### [Data for the task]
----

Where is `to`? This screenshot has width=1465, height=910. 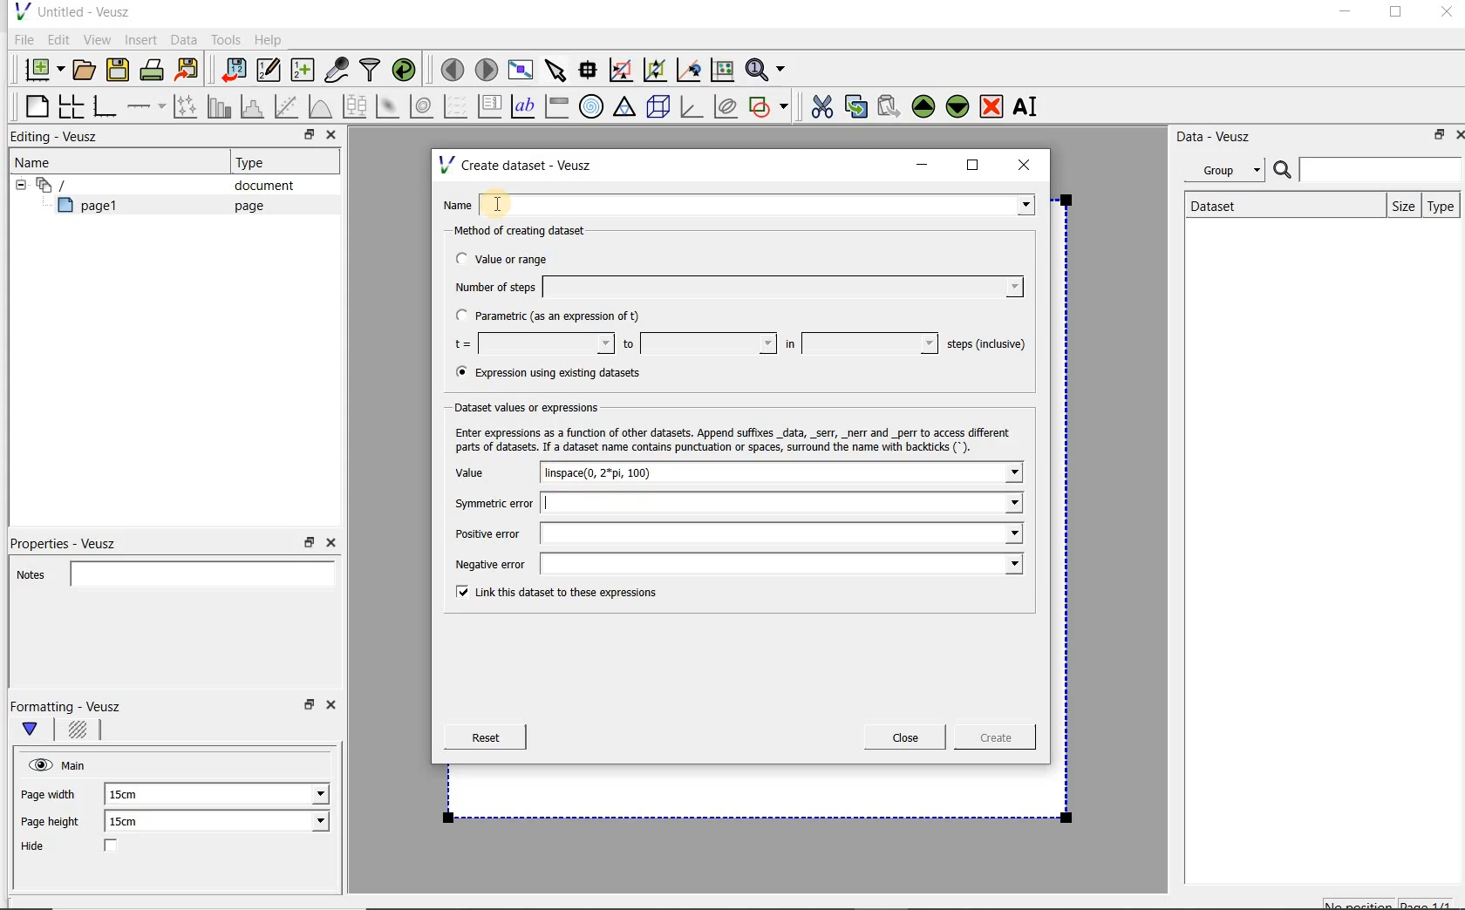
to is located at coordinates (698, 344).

----

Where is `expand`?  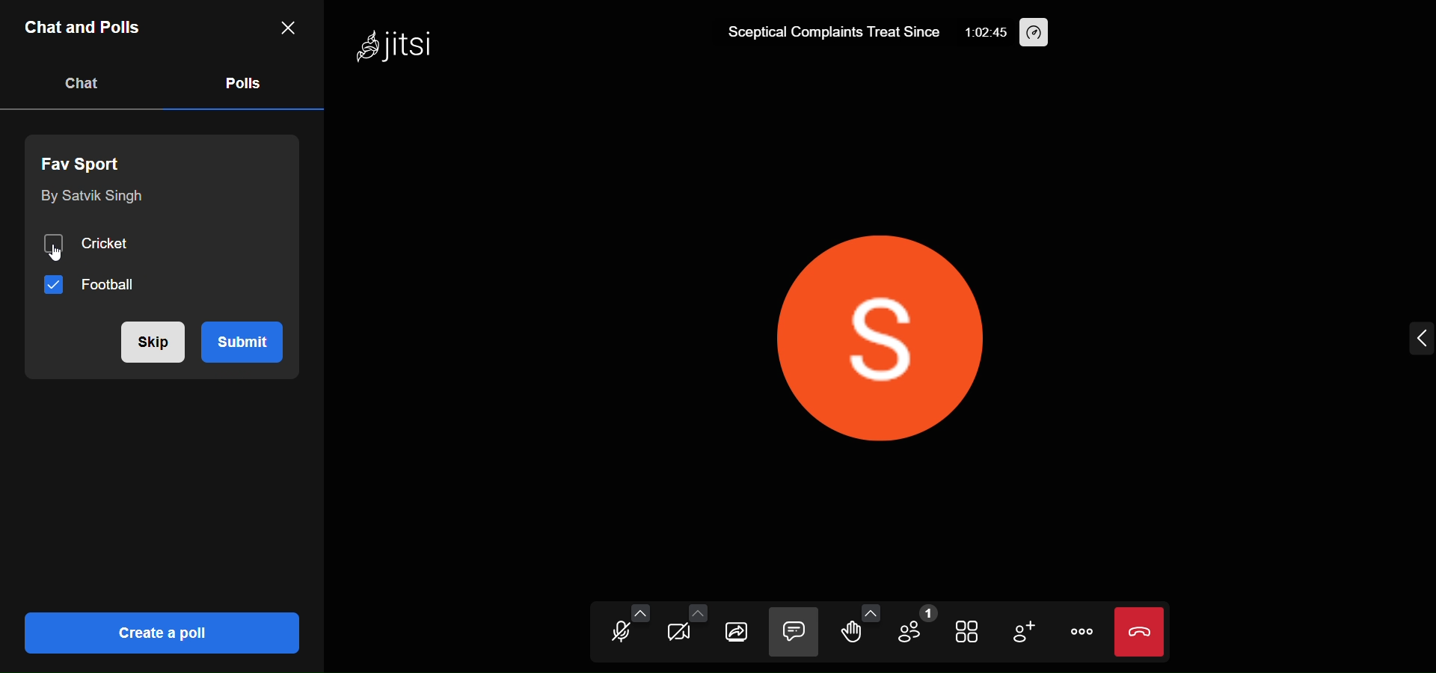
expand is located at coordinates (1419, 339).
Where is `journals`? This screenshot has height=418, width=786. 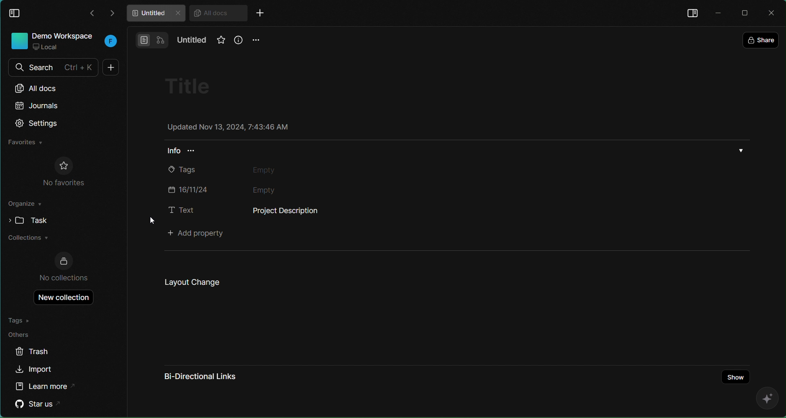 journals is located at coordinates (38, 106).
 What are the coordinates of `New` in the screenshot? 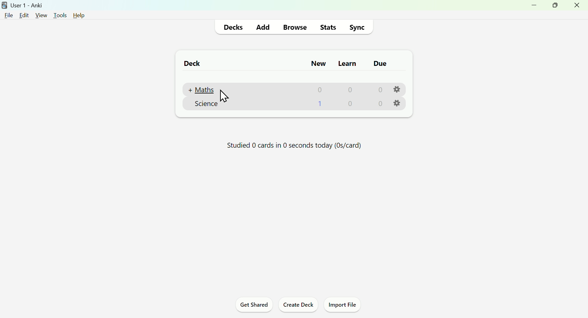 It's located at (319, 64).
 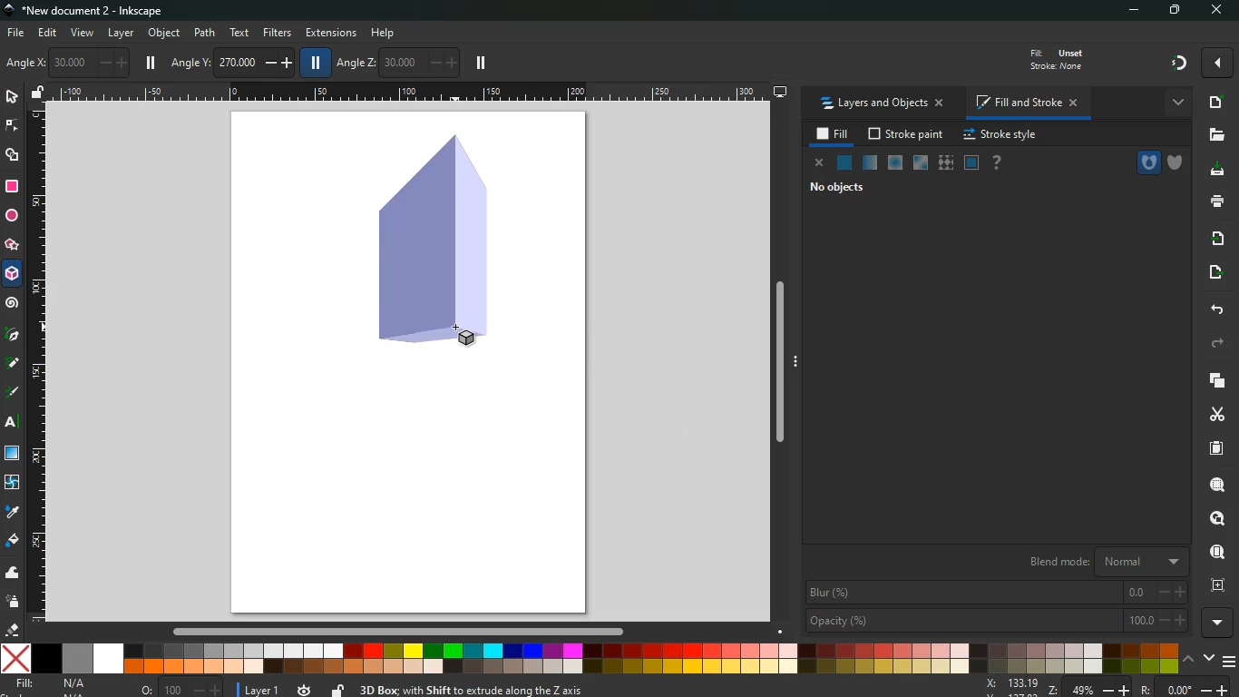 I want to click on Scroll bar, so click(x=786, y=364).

----

### [The problem]
Reproduce the listing from the line containing "has width=1465, height=910." through the line containing "to is located at coordinates (698, 344).", switching "screenshot" to "image" and leaving everything else unchanged. Omit the pictures from your reply.

### [Solution for this task]
Where is `to`? This image has width=1465, height=910. 
to is located at coordinates (698, 344).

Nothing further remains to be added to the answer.